Acolhamos o apelo a praticar o bem para com todos, reservando tempo
para amar os mais pequenos e indefesos, os abandonados e desprezados, os
discriminados e marginalizados (cf. Enc. Fratelli tutti, 193).
3. «A seu tempo colheremos, se não
tivermos esmorecido»
Cada ano, a Quaresma vem recordar-nos que «o bem,
como aliás o amor, a justiça e a solidariedade não se alcançam duma vez para
sempre; hão de ser conquistados cada dia» (ibid., 11). Por conseguinte, peçamos a Deus a constância
paciente do agricultor (cf. Tg 5, 7), para não desistir na
prática do bem, um passo de cada vez. Quem cai, estenda a mão ao Pai que nos
levanta sempre. Quem se extraviou, enganado pelas seduções do maligno, não
demore a voltar para Deus, que «é generoso em perdoar» (Is 55, 7).
Neste tempo de conversão, buscando apoio na graça divina e na comunhão da
Igreja, não nos cansemos de semear o bem. O jejum prepara o terreno, a oração
rega, a caridade fecunda-o. Na fé, temos a certeza de que «a seu tempo
colheremos, se não tivermos esmorecido», e obteremos, com o dom da
perseverança, os bens prometidos (cf. Heb 10, 36) para
salvação nossa e do próximo (cf. 1 Tm 4, 16). Praticando o
amor fraterno para com todos, estamos unidos a Cristo, que deu a sua vida por
nós (cf. 2 Cor 5, 14-15), e saboreamos desde já a alegria do
Reino dos Céus, quando Deus for «tudo em todos» (1 Cor 15, 28).
A Virgem Maria, em cujo ventre germinou o Salvador
e que guardava todas as coisas «ponderando-as no seu coração» (Lc 2,
19), obtenha-nos o dom da paciência e acompanhe-nos com a sua presença materna,
para que este tempo de conversão dê frutos de salvação eterna.
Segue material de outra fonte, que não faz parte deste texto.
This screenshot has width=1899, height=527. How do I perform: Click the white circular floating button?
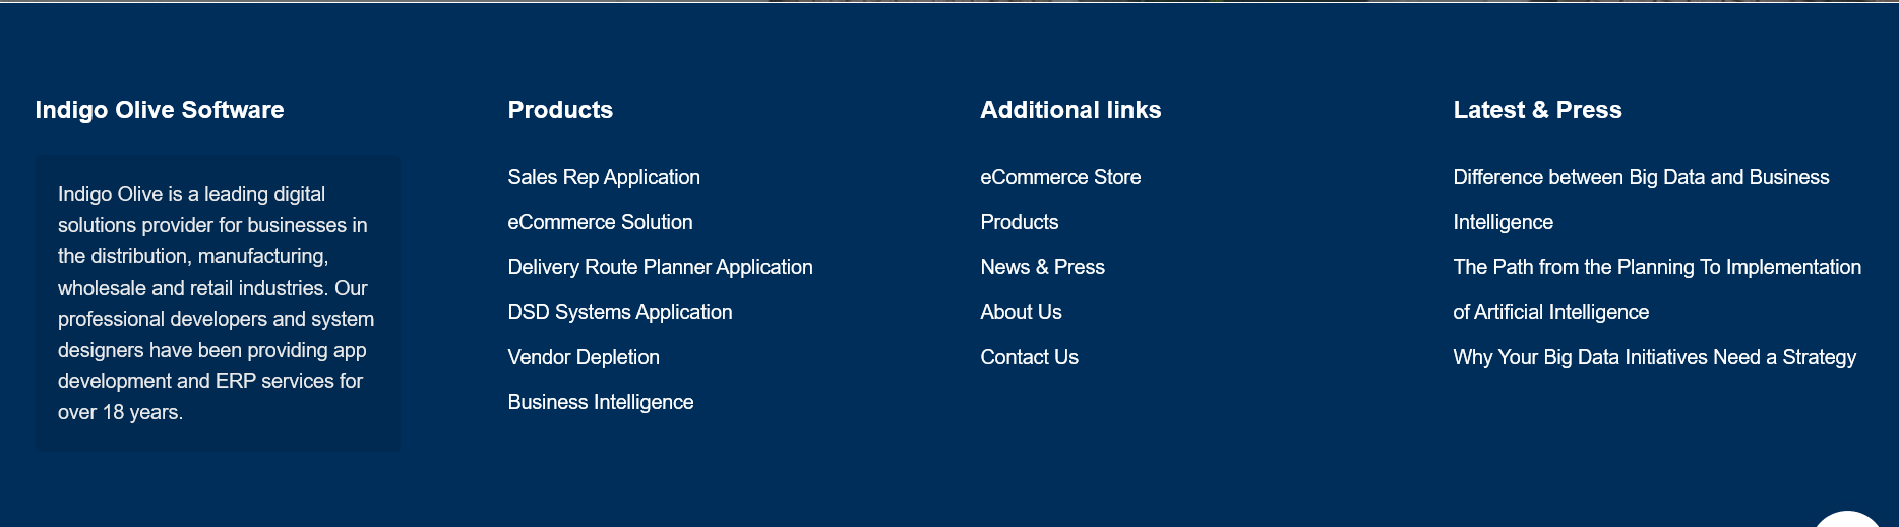[x=1846, y=519]
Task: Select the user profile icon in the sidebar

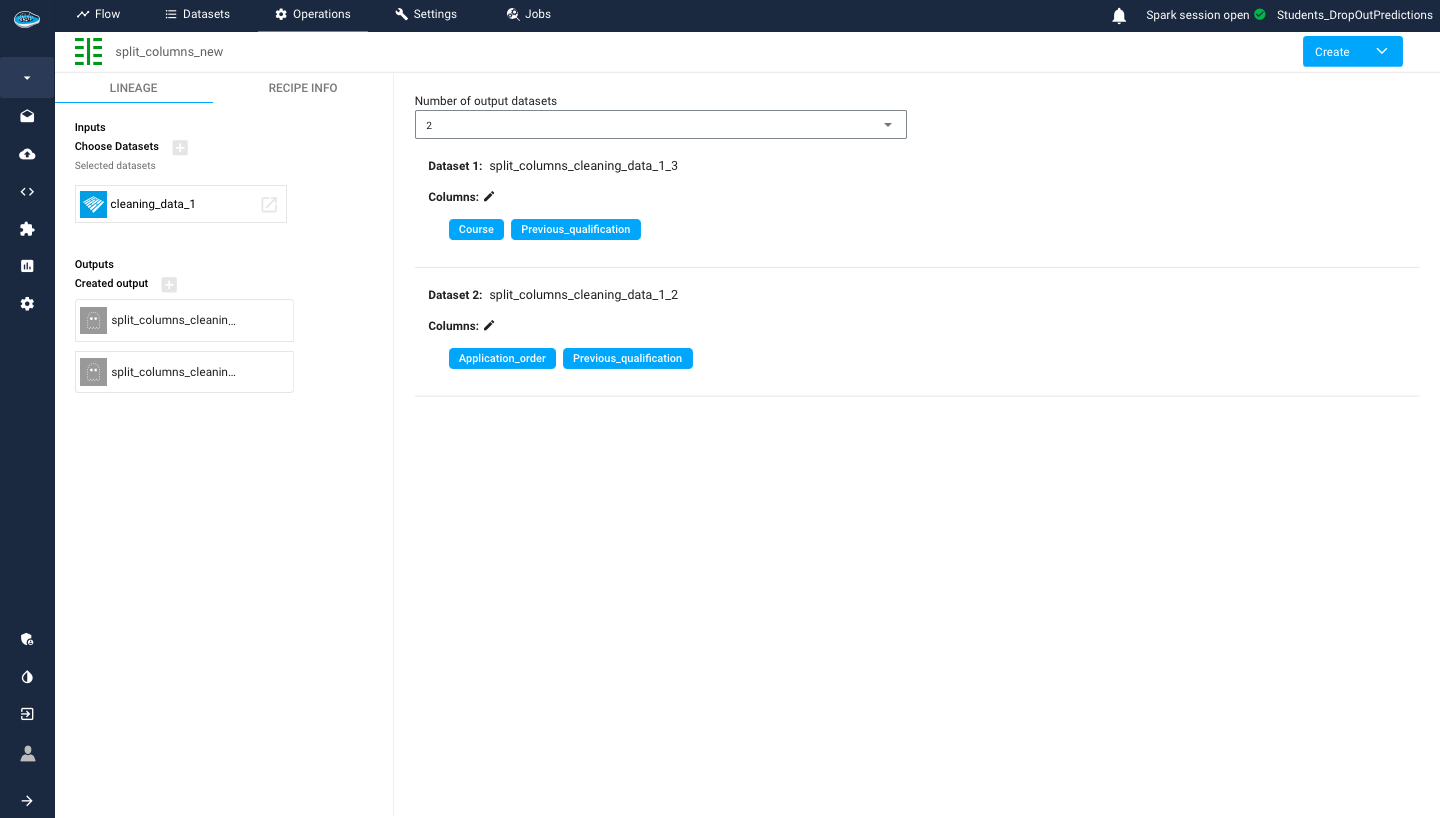Action: (x=27, y=753)
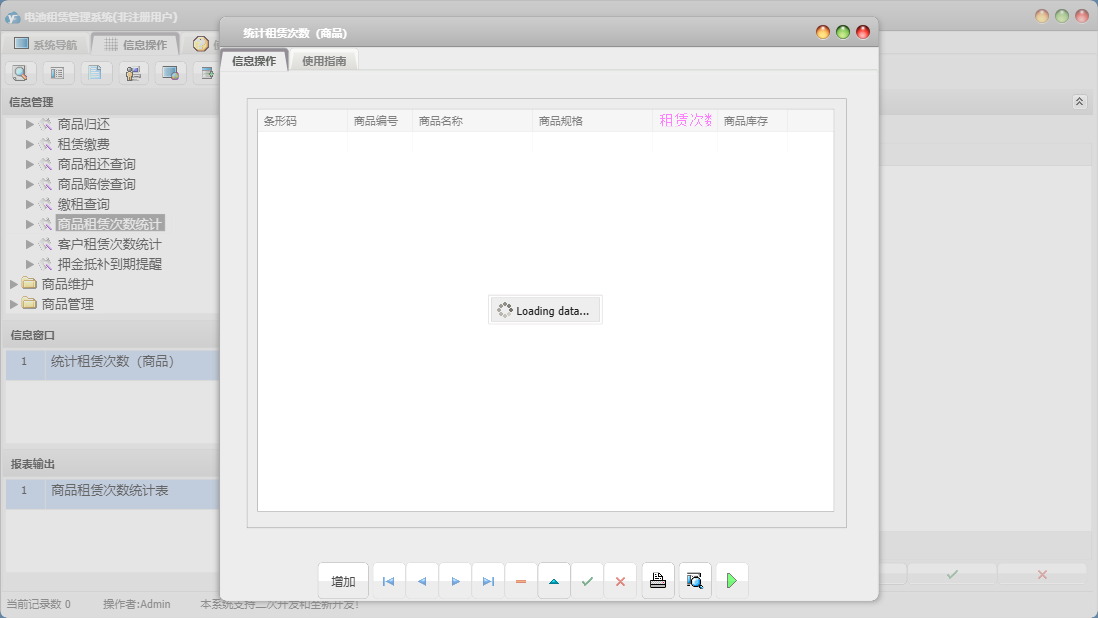Image resolution: width=1098 pixels, height=618 pixels.
Task: Click the first record navigation arrow
Action: [x=388, y=581]
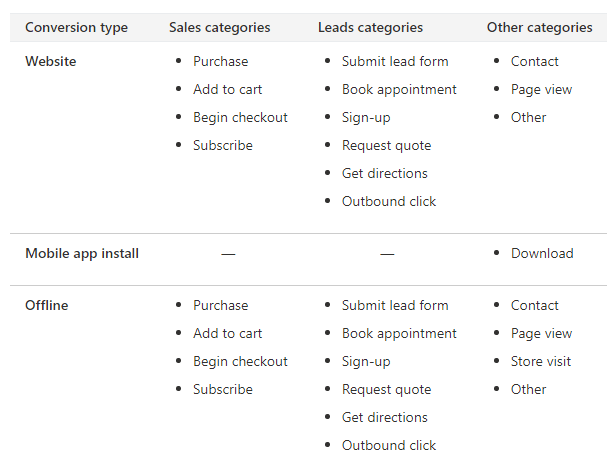Click the Mobile app install row label
Screen dimensions: 615x465
[82, 254]
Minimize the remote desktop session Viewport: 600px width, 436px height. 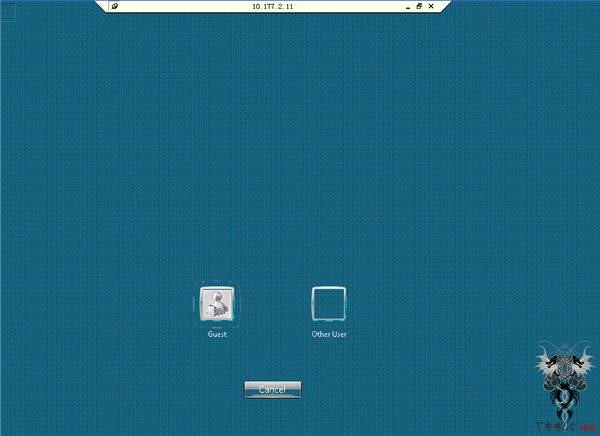pos(407,6)
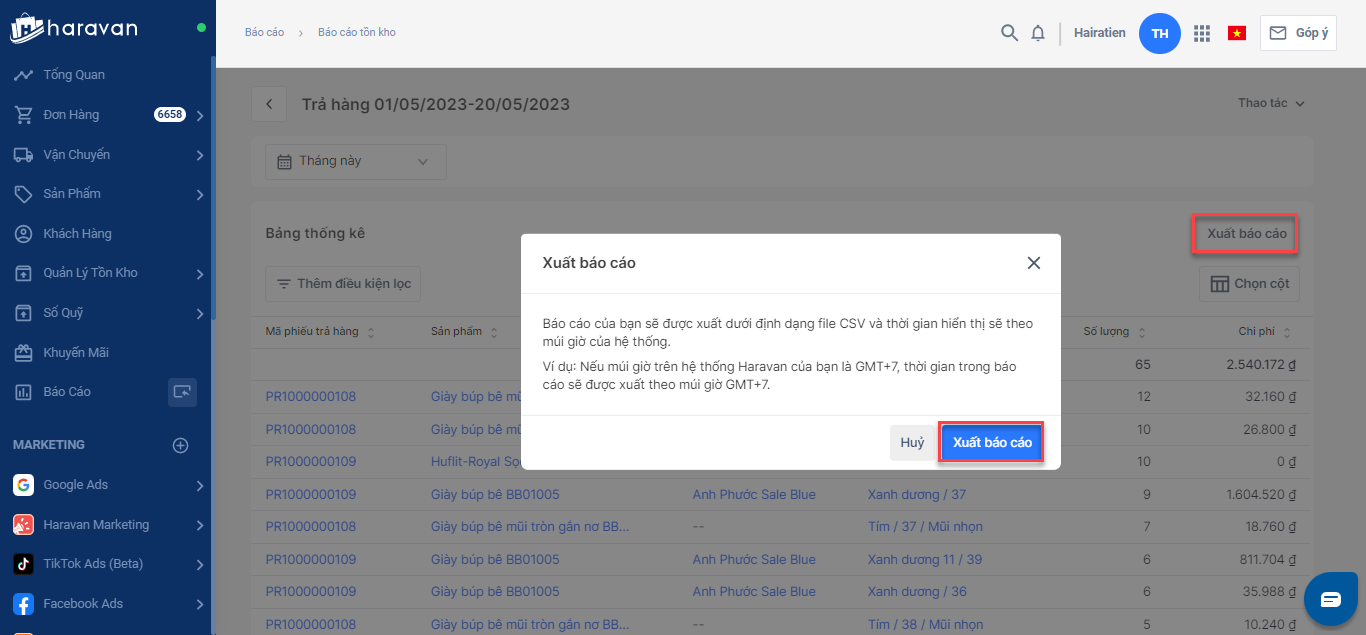Open the notifications bell
Image resolution: width=1366 pixels, height=635 pixels.
click(x=1038, y=33)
Roma, em São João de Latrão, na Memória
litúrgica do bispo São Martinho, 11 de novembro de 2021.
Francisco
[1] Cf. Santo Agostinho, Sermones 243, 9,8; 270,
3; Enarratio in Psalmis 110, 1.
[2] Cf. Francisco, Momento extraordinário de oração em
tempo de pandemia (27 de março de 2020).
[3] Cf. Idem, Angelus de 17 de março de 2013.